In the first quarter of 2016, the outflow of funds of hedge funds globally were $15 billion, according to the report, the research firm HFR. This is the worst figure for the last seven years — more investors withdrew from hedge funds in the second quarter of 2009. In addition, for the first time since 2009 the volume of investments in hedge funds declined for a second consecutive quarter.
In comparison with total capital available to the hedge funds, derived sum is not so great — in the first quarter of 2016 only management was $2,86 trillion.
The capital, which is at the disposal of hedge funds decreased primarily due to the loss of $7.3 billion to those funds that are guided by the makrostrategy, that is profit-driven from major political and economic changes in various countries, as well as $8.3 billion withdrawn from funds that operate in the framework of the strategy “reactions to events” (investors are buying shares or selling merger, acquisition or corporate restructuring affecting the stock price).
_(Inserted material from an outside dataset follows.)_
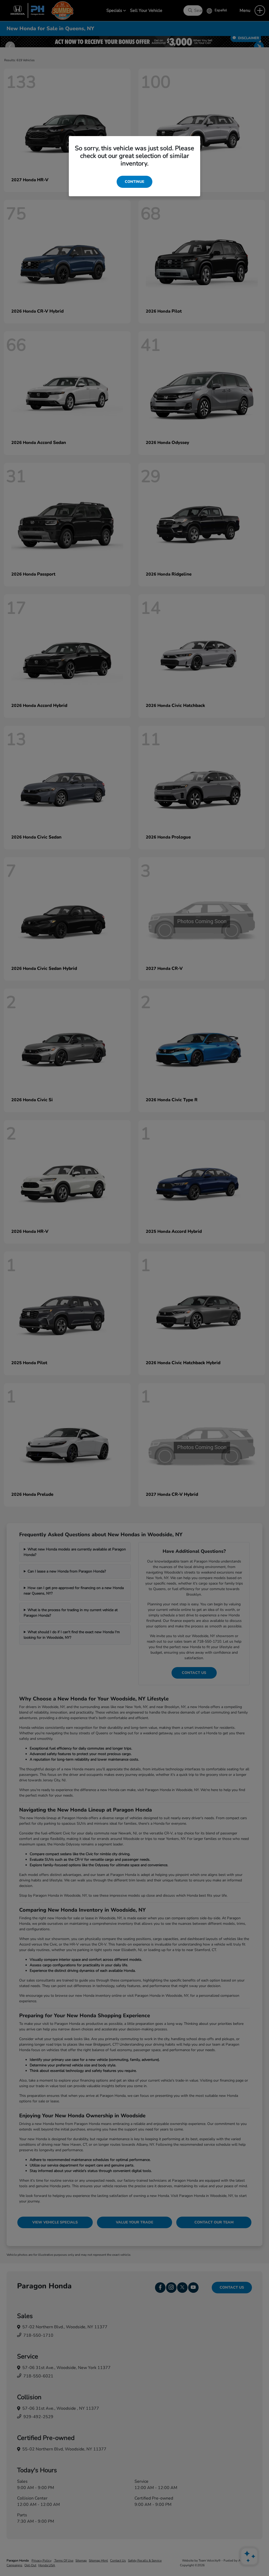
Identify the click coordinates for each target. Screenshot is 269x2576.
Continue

Investors simply are unable to respond to sharp fluctuations in global stock markets, says The Financial Times.
In addition, investor decisions to reduce investment in hedge funds was affected by the high commissions offered by asset management companies. The funds charge 2% of the amount invested and 20% of the obtained profit. In particular, it is the “exorbitant fee” hedge funds motivated the reduction of its investment program of $1.5 billion of new York pension system.
In addition, because hedge funds withdraw funds sovereign investment funds of oil-producing countries. Sovereign wealth funds seek to minimize their costs in terms of cheap oil and refuse from outsourcing in the investment.